Am Mittage desselben Tages befand sich der Flüchtling in dem nach Hof in Bereitschaft stehenden Eisenbahntrain und traf hier zufällig in einem Coupé mit zwei Bekannten aus Posen zusammen, welche bis Nürnberg in seiner Gesellschaft blieben.

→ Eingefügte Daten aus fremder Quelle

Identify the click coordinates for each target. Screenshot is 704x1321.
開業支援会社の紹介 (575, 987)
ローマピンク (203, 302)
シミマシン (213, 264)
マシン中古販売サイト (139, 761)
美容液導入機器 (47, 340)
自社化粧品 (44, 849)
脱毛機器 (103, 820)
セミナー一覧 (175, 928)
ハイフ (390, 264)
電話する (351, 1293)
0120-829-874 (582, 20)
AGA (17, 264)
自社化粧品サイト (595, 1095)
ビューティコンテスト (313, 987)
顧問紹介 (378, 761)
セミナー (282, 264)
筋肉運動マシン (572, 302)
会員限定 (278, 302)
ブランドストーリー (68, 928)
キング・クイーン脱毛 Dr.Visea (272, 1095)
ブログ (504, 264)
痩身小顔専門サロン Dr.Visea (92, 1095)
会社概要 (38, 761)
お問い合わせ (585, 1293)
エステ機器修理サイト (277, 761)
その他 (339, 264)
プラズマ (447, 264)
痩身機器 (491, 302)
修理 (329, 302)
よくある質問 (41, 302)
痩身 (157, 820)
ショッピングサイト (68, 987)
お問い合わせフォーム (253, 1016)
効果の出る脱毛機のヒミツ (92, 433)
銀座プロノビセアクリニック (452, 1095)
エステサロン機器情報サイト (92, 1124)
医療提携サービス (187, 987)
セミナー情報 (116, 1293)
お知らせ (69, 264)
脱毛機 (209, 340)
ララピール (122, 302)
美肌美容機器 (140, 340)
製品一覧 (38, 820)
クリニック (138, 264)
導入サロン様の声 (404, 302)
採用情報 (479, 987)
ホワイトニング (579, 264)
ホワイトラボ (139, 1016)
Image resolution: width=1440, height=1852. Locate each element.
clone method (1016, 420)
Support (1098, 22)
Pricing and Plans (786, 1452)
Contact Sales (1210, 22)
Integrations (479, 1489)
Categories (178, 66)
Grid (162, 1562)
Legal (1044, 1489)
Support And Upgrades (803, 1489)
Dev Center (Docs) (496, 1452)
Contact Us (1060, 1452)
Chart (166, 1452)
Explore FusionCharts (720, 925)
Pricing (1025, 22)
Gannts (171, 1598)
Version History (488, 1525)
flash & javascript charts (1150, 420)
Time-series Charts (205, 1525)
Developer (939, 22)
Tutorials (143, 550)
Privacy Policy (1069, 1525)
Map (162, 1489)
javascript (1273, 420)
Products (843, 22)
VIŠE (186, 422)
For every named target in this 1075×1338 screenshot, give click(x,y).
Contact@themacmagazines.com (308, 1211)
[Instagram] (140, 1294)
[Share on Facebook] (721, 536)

Nachdem er sich in Hof durch eine dringend nothwendig gewordene Nachtruhe gestärkt, wurde am nächsten Morgen die Flucht auf den Flügeln des Dampfes über Nürnberg, Augsburg und Kaufbeuren nach Lindau fortgesetzt. Auf der Strecke von Nürnberg nach Augsburg hatte der Fliehende das unter den obwaltenden Umständen gewiß recht angenehme Vergnügen, die Gesellschaft eines bairischen Landjägers zu genießen, der ihn aber in keiner Weise behelligte. Ueberhaupt wurde er während der ganzen Dauer seiner Flucht nur ein einziges Mal, und zwar in Lindau, nach seinem Paß gefragt. Er übergab dem Polizeibeamten die Paßkarte, welche er in Altenburg erhalten hatte, und empfing dieselbe ohne alle Umstände nach Verlauf von einer Viertelstunde gegen Erlegung von sechs Kreuzern zurück. In Lindau speiste Rüstow im Gasthofe „zur Krone“ zu Mittag und erquickte sich durch einen Schoppen „Seewein“, ein Gewächs, welches nicht in allzugutem Rufe steht und an den Ufern des Bodensees erzeugt wird; daher der Name. Demnächst bestieg er um zwei Uhr den Dampfer „Ludwig“, welcher ihn schon um halbvier Uhr wohlbehalten nach Rorschach im Canton St. Gallen brachte. Hier endlich auf dem Boden der Schweiz durfte er sich dem Gefühle vollständiger Sicherheit hingeben und gönnte sich am 12. und 13. Juli im Gasthofe „zum Hirschen“ Ruhe und Erholung, welche durch die Strapazen und die Aufregung der Flucht sehr nöthig geworden waren. Von seinem Stübchen aus, dessen Fenster nach dem Bodensee gingen, warf er die letzten Blicke zurück nach Deutschland. Am 14. Juli endlich reiste er nach Zürich, das ihm seither eine zwar unfreiwillige, aber sichere und liebe Heimath geworden ist.